Врач внимательно слушал, откинувшись на спинку стула.
— Нечто образовало через взрыв мир, а может и несколько, как и пространств. Весь наш разговор я вел к этой теме. Миры „Бардо“. Наверно, у Вас будет вопрос?
— Да, да, — оторвавшись от спинки, врач что-то пометил на бумаге. — А что это такое, что это за Бордовые миры?

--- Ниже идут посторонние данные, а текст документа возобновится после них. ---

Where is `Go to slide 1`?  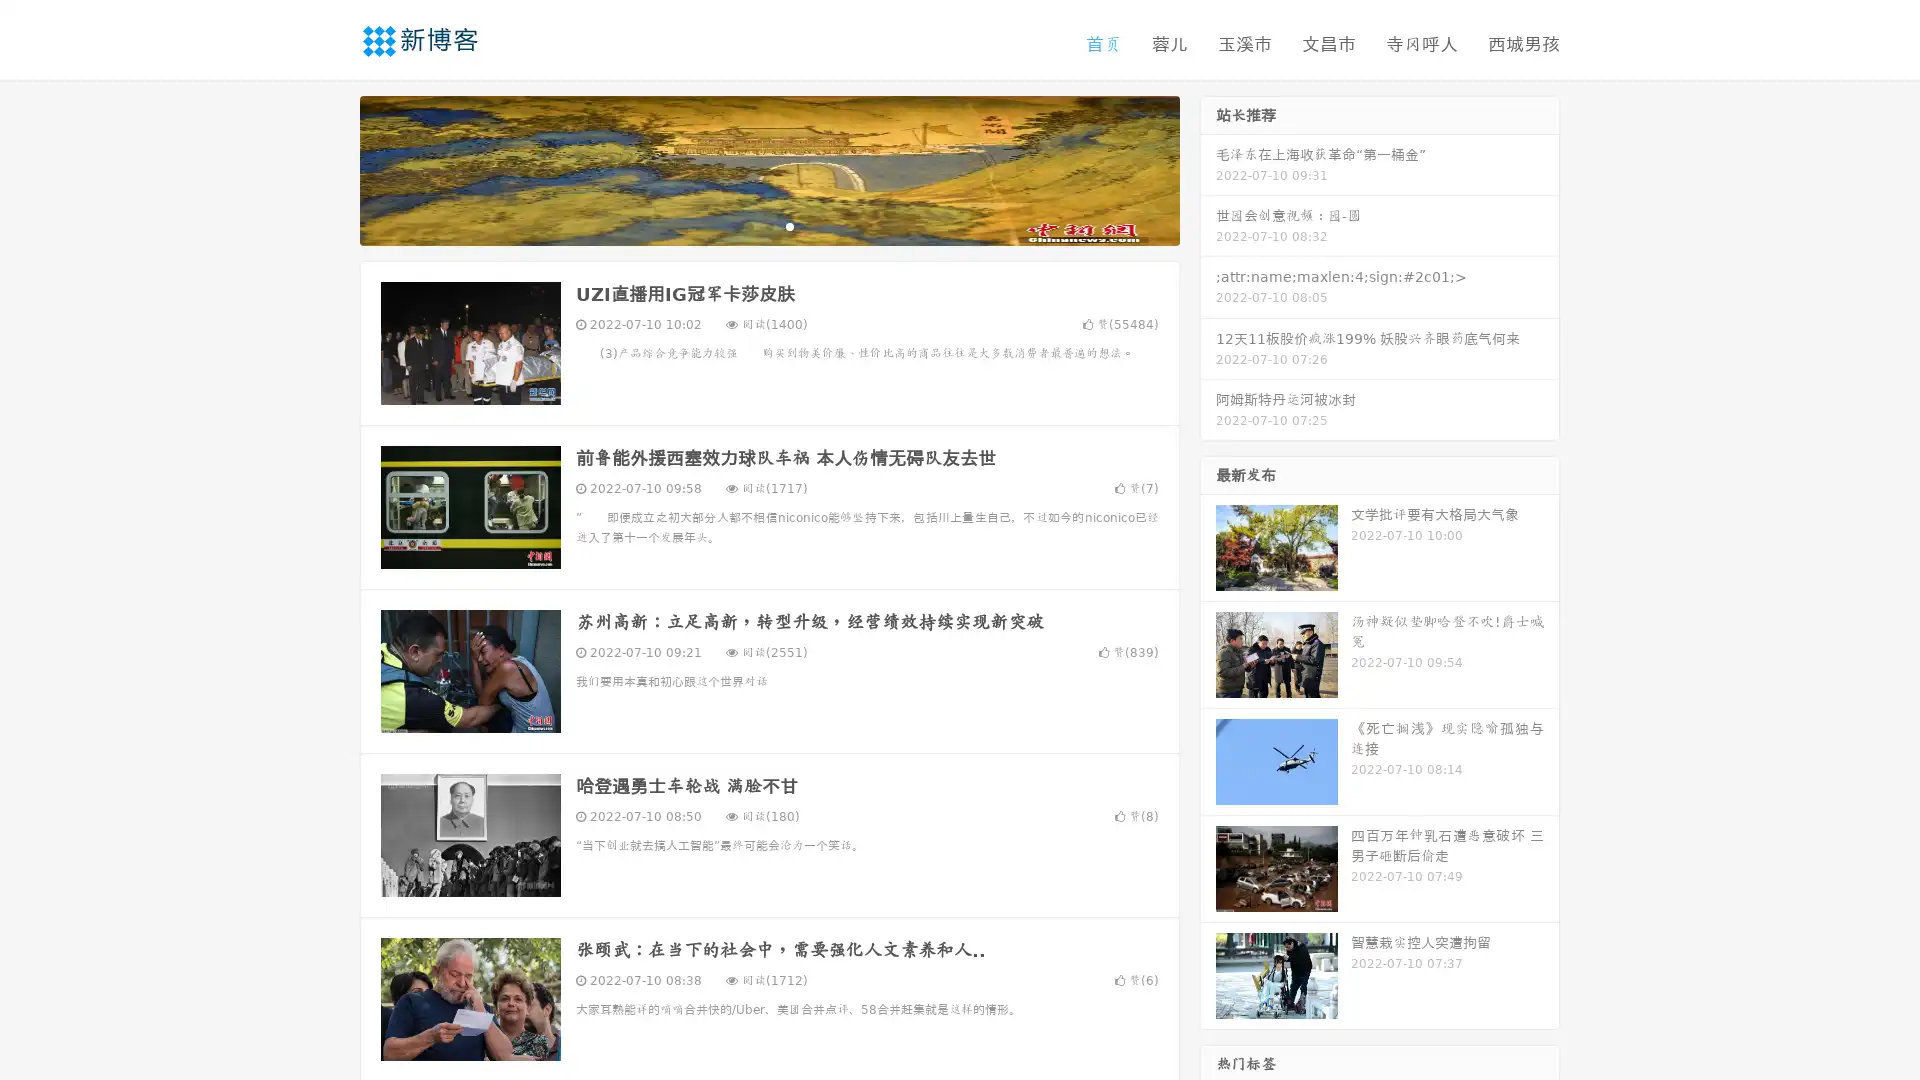
Go to slide 1 is located at coordinates (748, 225).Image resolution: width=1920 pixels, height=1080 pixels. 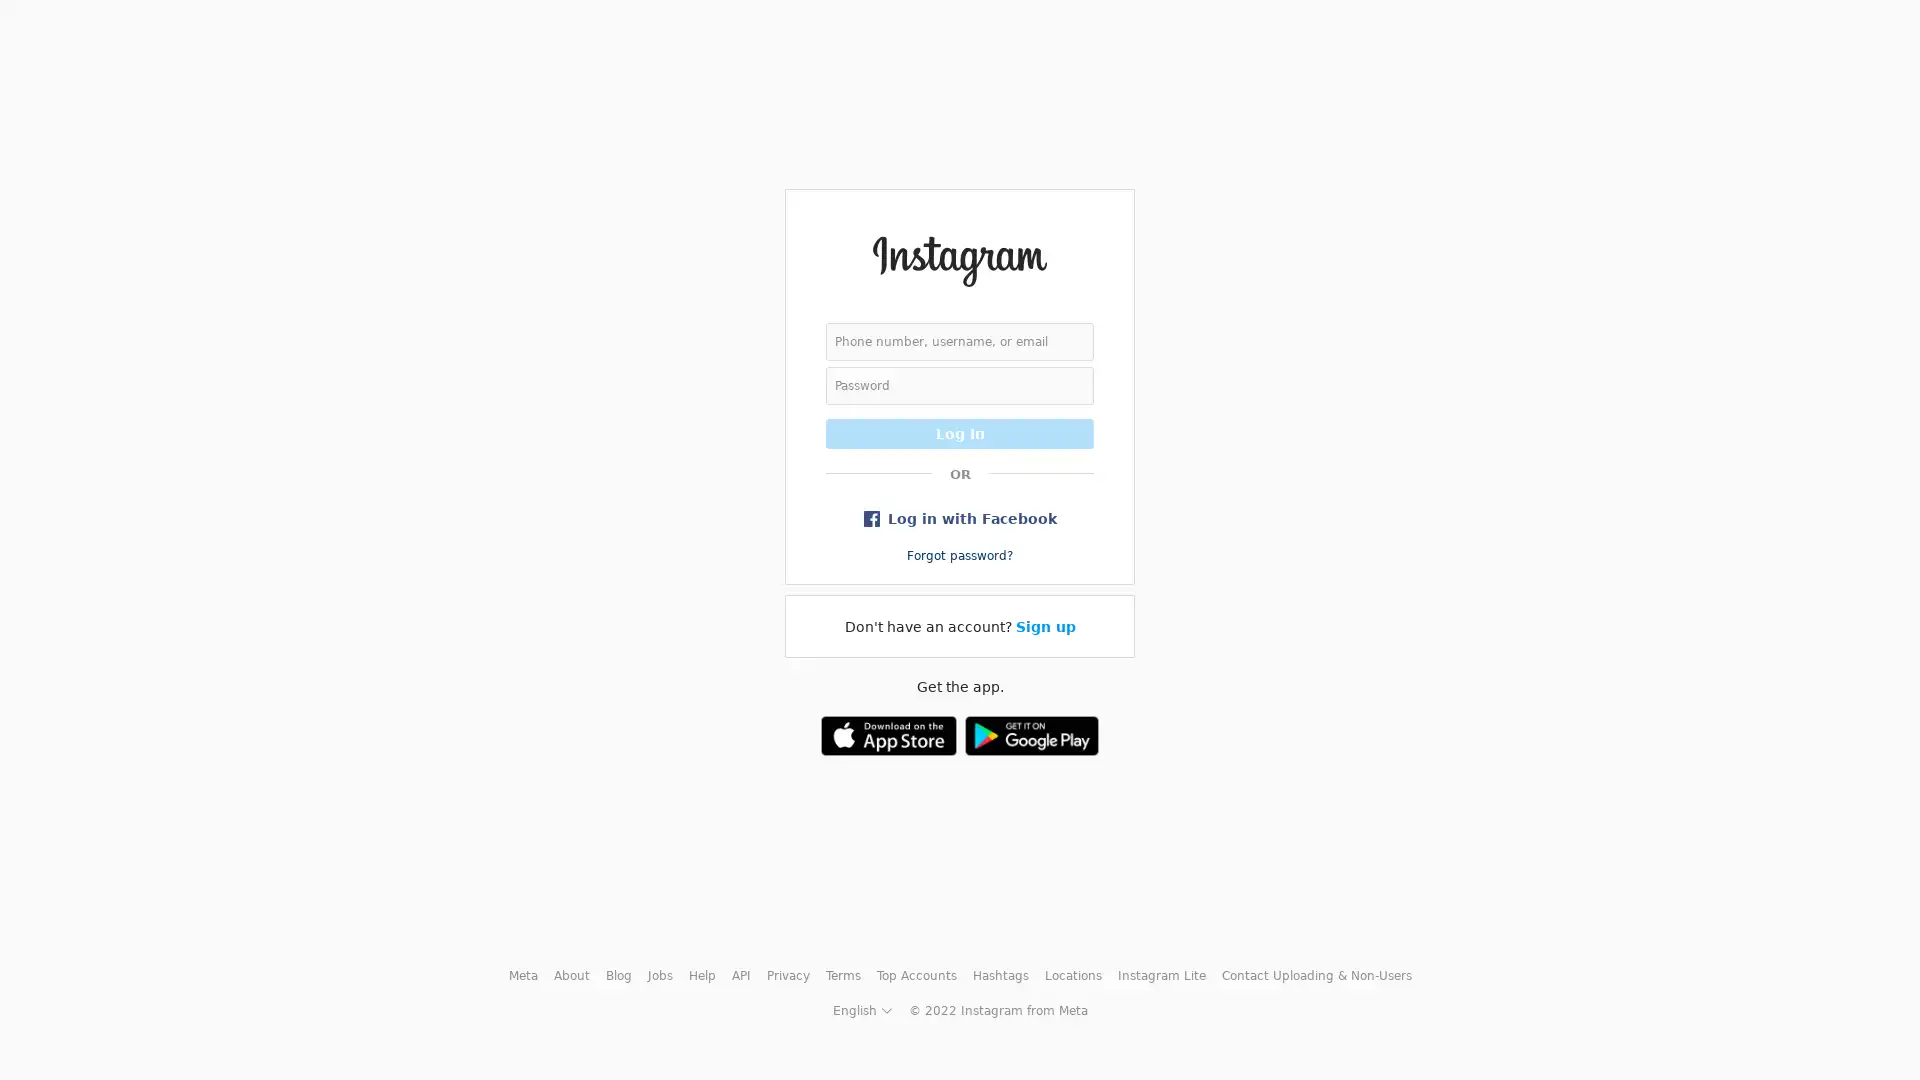 I want to click on Log In, so click(x=960, y=431).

— Я так и думал, Вы исказите название. Это не Бордовые миры, а миры „Бардо“.
— Ага, — выдохнул Этьен, сделав еще пометку.
— Я потому и задал этот вопрос, чтоб услышать Ваше искаженное восприятие. Прошу слушать меня более внимательно. Иначе информация дойдет до Вас не в лучшем виде. И это будет по Вашей вине.
— Ну, хорошо. Пусть будет так.
— И все же Вы еще сыро все воспринимаете, ну-то ладно. Вернемся к мирам „Бардо“. В переводе с санскрита — это промежуточное состояние. Свет — это жизнь, мир живых. Тьма — это смерть, мир мертвых. А теперь разберем. Самый тусклый свет — это инфракрасный, а после — тьма, то есть смерть. В момент смерти свет меркнет, и душа попадает в промежуток, а после уже в мир мертвых. То же самое и в момент рождения, только наоборот. Из одного мира в другой. Ведь недаром темно-красный цвет называют бордовым.
— Интересно, — выдохнул врач.
— Это подобно холсту бумаги, где нарисованы миры — мир Живых и мир Мертвых. Холст — то, что обволакивает их вокруг. То, на чем они нарисованы. Фундамент, можно так выразиться, хотя это будет не точно. Миры „Бардо“ могут объединять нас, связывать. Мир мертвых не один, их несколько. Но я сейчас не об этом. Связь — вот, что важно!
— Связь?
— Например, мать чувствует своего ребенка на расстоянии. Близнецы не могут существовать друг без друга. Экстрасенс находит людей и предметы по карте при помощи маятника. Или, например, сознания нескольких человек получают нейронные связи на расстоянии, объединяясь в единое сознание… Или, допустим, совершенно незнакомых друг с другом людей могут связывать одинаковые сны.
— Что? Что? Что? — вскочил Владислав с кресла. — „Единый сон“! Ух, это по моей части, — вновь садясь. — „Единый сон“, — на выдохе, он продолжал просмотр.